··· INPUT RECORDS ···
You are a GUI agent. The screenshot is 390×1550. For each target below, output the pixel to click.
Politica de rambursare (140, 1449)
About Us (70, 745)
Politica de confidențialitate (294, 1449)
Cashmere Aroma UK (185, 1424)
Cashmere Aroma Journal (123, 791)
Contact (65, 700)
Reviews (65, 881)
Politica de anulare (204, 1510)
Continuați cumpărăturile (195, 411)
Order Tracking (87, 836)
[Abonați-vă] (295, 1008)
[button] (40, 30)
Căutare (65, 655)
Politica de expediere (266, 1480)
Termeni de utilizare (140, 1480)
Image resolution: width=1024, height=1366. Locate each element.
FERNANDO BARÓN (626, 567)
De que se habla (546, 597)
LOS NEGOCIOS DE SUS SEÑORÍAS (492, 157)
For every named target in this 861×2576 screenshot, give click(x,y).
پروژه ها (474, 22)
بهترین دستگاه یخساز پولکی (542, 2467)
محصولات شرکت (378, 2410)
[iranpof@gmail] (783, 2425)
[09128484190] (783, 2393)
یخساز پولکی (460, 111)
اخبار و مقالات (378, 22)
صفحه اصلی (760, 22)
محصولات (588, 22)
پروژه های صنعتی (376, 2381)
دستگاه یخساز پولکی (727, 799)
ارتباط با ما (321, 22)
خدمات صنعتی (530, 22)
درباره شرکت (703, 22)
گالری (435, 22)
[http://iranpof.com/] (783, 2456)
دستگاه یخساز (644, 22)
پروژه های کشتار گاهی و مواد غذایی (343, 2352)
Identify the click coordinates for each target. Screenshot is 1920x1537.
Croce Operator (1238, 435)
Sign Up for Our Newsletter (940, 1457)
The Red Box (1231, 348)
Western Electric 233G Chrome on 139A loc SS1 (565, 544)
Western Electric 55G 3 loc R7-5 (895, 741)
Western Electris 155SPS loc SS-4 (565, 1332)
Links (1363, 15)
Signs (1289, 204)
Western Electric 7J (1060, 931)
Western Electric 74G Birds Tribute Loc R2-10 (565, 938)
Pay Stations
···
Where the line containing "Politica de expediere (266, 1480)" appears in the records above, begin copying and continue through the last line; copy each line exactly and include no others.

* REPLY TO THE EXERCISE:
Politica de expediere (266, 1480)
Termeni de utilizare (140, 1480)
Image resolution: width=1024, height=1366. Locate each element.
FERNANDO BARÓN (626, 567)
De que se habla (546, 597)
LOS NEGOCIOS DE SUS SEÑORÍAS (492, 157)
For every named target in this 861×2576 screenshot, give click(x,y).
پروژه ها (474, 22)
بهترین دستگاه یخساز پولکی (542, 2467)
محصولات شرکت (378, 2410)
[iranpof@gmail] (783, 2425)
[09128484190] (783, 2393)
یخساز پولکی (460, 111)
اخبار و مقالات (378, 22)
صفحه اصلی (760, 22)
محصولات (588, 22)
پروژه های صنعتی (376, 2381)
دستگاه یخساز پولکی (727, 799)
ارتباط با ما (321, 22)
خدمات صنعتی (530, 22)
درباره شرکت (703, 22)
گالری (435, 22)
[http://iranpof.com/] (783, 2456)
دستگاه یخساز (644, 22)
پروژه های کشتار گاهی و مواد غذایی (343, 2352)
Identify the click coordinates for each target. Screenshot is 1920x1537.
Croce Operator (1238, 435)
Sign Up for Our Newsletter (940, 1457)
The Red Box (1231, 348)
Western Electric 233G Chrome on 139A loc SS1 (565, 544)
Western Electric 55G 3 loc R7-5 (895, 741)
Western Electris 155SPS loc SS-4 (565, 1332)
Links (1363, 15)
Signs (1289, 204)
Western Electric 7J (1060, 931)
Western Electric 74G Birds Tribute Loc R2-10 (565, 938)
Pay Stations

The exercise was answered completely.